I attended a conference yesterday in all of my well suited debonair looks. I was after all, in the midst of some very important people and thought that I should look the part. So out came my Japanese cut suit which only sees light of day for those very special occasions. With a splatter of hair gel on my head and a misty spray of Cool Water eau de cologne, I was so positively reeking of self confidence and charm I was sure I would set off the fire alarms the minute I walk into the conference hall. The morning session went well, the talks were good and I was networking my way to presidency.


Then came lunch and it was all downhill from there. It was a standing buffet lunch and the food was so so. What really mattered in that 1 hour was the number of people I could give out my name card to. Whilst eating at one of the standing tables with my boss, a young petite lady joined us at the table. Customary exchanges were made and I found out she was working for a major Japanese restaurant chain in Singapore. But when she started speaking, she sounded more like she worked for a slaughterhouse. In fact, it was my boss who started the chain of events leading to my loss of ego.


Boss : "I'm gonna have get some coffee, you want some tea Martyn?"

Me : "No, I'm ok?"

Boss : "Why? You always have tea in the office...."

Me : "Nah, not today. I'm wearing a suit and if I have anything hotter than my body temperature, I'm liable to break out in sweat!hahah!"

Slaughterhouse Lass : "Oh, why?
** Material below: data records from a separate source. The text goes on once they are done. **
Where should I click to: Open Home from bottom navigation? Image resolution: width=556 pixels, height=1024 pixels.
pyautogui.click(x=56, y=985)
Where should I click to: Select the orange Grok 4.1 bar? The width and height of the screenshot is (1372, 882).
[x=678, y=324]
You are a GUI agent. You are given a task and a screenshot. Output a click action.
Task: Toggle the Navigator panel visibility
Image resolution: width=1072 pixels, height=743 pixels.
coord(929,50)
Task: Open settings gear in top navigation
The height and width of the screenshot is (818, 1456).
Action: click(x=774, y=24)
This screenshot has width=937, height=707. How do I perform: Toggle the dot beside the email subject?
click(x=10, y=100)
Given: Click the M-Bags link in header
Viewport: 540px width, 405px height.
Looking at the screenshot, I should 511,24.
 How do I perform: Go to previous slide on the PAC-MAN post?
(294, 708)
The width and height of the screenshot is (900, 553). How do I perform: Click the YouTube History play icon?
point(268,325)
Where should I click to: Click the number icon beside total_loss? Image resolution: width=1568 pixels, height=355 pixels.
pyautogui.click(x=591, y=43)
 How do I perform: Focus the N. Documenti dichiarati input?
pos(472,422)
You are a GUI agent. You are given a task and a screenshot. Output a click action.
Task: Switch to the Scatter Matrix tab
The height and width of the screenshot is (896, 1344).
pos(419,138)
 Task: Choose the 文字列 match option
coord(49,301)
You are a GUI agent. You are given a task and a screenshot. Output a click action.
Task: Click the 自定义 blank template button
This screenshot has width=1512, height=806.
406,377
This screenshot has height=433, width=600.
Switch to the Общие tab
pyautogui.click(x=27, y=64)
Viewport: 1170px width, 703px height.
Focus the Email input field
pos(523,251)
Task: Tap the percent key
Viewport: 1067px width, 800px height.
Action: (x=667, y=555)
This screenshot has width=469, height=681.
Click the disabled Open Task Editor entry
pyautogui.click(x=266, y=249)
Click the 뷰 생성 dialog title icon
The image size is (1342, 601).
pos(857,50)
I'm actually finding it quite cold here..."

Boss : " He is different, his body temperature is probably 10oC higher than an average person."

Slaughterhouse Lass : "Oh I know your kind. I have friends like that. And I think that's why he has so little hair on his head....And you seem to be having the same problem!"


"Problem...problem...problem...problem...." those words resonated at a thousand decibels in my mind.....I felt like all my 64 buttons on me were being pushed at the same time...

Me : " Well, I blame my parents for that!"(which of course you smart readers would understand I was referring to the hereditary nature of my thinning hairline)

Slaughterhouse lass : " Oh why! You shouldn't blame your parents. They gave birth to you!"

Boss : "......"

Slaughterhouse lass : "Hey, there's my friend! Cheng, come over here! What was that hair regrowth product you were using that was really good?

It was at this point that I felt my temperatures rising and the selective hearing walls closing up my ears.

This was all I got out of my next 15 minutes of conversation with her.

"and..of course.....you.....ok....he...good...bye.."

Good, my selective hearing ear walls are still in good working condition.


So, honesty may not necessarily be the best policy.....

2 comments:

Anonymous said...

10 out of 10 Marty!!!! tight!!

Grand Master Wong said...

Who are you Anonymous? Thank you for those kind words! I am actually sweating as I am typing it. Anger oozing out my fingers onto the screen!!!